Exercise prompt:
Rewrite every line from the one containing "de Custos dropdown" down to the one containing "Action: click(x=855, y=452)", changing "refresh icon" to "reload icon" and leaving everything else the same.

(Data entries)
□ □ □ □ □ □ □
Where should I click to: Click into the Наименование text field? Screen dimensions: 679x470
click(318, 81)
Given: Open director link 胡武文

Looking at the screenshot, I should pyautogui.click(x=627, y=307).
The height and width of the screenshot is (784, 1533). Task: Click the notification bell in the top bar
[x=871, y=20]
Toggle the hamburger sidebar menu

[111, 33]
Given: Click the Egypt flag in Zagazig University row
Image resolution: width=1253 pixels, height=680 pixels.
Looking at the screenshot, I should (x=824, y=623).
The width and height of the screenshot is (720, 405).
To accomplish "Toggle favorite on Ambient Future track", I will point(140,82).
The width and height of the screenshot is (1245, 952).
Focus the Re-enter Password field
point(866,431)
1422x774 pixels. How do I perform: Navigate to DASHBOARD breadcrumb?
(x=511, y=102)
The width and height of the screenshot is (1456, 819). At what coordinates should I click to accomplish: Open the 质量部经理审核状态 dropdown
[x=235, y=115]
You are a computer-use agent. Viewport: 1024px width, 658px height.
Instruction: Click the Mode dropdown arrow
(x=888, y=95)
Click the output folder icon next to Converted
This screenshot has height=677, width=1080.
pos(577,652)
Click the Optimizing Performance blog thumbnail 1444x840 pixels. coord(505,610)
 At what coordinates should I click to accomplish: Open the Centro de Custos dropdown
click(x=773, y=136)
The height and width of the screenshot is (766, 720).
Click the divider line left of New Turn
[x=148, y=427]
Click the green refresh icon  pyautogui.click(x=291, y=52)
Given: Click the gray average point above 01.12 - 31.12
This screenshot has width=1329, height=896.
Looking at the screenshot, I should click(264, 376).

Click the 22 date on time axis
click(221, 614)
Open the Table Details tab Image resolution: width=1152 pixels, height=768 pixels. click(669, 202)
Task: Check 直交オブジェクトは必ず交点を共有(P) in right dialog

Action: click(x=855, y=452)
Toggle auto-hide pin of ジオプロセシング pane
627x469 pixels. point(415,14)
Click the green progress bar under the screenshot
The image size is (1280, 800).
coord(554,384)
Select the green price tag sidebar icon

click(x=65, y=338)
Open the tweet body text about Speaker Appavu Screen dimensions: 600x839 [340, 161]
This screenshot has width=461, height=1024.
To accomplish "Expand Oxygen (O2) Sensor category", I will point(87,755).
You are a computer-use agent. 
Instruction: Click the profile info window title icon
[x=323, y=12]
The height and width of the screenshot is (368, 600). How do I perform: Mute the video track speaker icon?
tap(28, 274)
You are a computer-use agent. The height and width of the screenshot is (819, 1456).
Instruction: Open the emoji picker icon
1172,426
□ □ □ □ □ □ □
Finished answer:
 At what coordinates should I click to accomplish: Open the Centro de Custos dropdown
click(x=773, y=136)
The height and width of the screenshot is (766, 720).
Click the divider line left of New Turn
[x=148, y=427]
Click the green reload icon  pyautogui.click(x=291, y=52)
Given: Click the gray average point above 01.12 - 31.12
This screenshot has width=1329, height=896.
Looking at the screenshot, I should click(264, 376).

Click the 22 date on time axis
click(221, 614)
Open the Table Details tab Image resolution: width=1152 pixels, height=768 pixels. click(669, 202)
Task: Check 直交オブジェクトは必ず交点を共有(P) in right dialog

Action: click(x=855, y=452)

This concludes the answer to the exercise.